Biomass and coal derived biofuels set for new research
The US Department of Energy (DOE) has agreed to work with the Southern Research Institute to test a method of creating liquid transportation fuels from coal and biomass.
The pair believes an approach, that eliminates the typical Fischer-Tropsch (FT) product upgrading and refining steps, will enhance the ability of coal-to-liquid (CTL) and coal-biomass-to-liquid (CBTL) processes to compete with petroleum-based ones.
‘We hope the project will advance CTL and CBTL processes by demonstrating a cost-effective, novel FT catalyst that selectively converts syngas derived from the gasification of coal and coal-biomass mixtures predominantly to gasoline and diesel range hydrocarbons, thereby eliminating expensive upgrading operations,’ Southern Research principal investigator Santosh Gangwal was quoted as saying.
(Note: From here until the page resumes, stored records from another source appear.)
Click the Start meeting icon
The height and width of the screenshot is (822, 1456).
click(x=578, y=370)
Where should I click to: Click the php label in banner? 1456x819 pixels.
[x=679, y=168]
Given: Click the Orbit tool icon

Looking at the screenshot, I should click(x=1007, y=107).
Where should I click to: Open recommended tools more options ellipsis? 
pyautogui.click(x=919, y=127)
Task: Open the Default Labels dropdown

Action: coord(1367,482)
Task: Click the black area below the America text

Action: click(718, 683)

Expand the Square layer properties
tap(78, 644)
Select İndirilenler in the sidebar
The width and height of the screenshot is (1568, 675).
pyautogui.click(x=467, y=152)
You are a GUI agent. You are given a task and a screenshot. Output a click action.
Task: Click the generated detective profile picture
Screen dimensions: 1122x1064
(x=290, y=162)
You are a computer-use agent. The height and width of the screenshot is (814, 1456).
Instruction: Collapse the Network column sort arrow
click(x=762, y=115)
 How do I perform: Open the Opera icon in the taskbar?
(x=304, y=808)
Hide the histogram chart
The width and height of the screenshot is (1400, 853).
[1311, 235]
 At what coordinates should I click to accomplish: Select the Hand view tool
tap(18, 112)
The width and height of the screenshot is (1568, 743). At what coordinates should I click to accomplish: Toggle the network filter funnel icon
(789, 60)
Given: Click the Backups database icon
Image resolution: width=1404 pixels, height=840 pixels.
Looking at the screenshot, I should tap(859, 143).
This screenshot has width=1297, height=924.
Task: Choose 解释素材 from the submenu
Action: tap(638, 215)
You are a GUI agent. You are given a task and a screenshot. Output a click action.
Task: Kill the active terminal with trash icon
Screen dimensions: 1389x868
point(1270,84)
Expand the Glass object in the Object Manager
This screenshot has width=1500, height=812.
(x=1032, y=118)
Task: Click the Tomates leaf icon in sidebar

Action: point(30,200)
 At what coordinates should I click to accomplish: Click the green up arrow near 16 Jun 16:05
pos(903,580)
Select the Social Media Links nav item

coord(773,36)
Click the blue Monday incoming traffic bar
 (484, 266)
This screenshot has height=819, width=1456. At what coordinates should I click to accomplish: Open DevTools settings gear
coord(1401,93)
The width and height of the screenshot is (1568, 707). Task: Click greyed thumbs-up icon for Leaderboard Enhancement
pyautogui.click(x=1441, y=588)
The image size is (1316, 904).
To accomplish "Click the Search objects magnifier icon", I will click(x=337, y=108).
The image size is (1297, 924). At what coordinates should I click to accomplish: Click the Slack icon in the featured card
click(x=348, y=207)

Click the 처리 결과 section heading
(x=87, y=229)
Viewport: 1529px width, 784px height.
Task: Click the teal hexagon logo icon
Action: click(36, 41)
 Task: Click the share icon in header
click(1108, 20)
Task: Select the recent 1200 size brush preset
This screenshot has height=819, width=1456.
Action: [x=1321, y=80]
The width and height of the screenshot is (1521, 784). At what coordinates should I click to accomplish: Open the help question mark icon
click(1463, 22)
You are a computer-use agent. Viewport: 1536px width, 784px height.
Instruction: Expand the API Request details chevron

‘We will evaluate the impact of adding moderate amounts of biomass to coal on CBTL products and process economics, and compare the carbon footprint of CBTL processes with petroleum-based fuel production processes.’
The Southern Research team includes research partners from Southern Company Services and clean energy provider Nexant. An existing demonstration-scale coal gasifier at the DOE’s National Carbon Capture Centre in Alabama is set to be used during the project.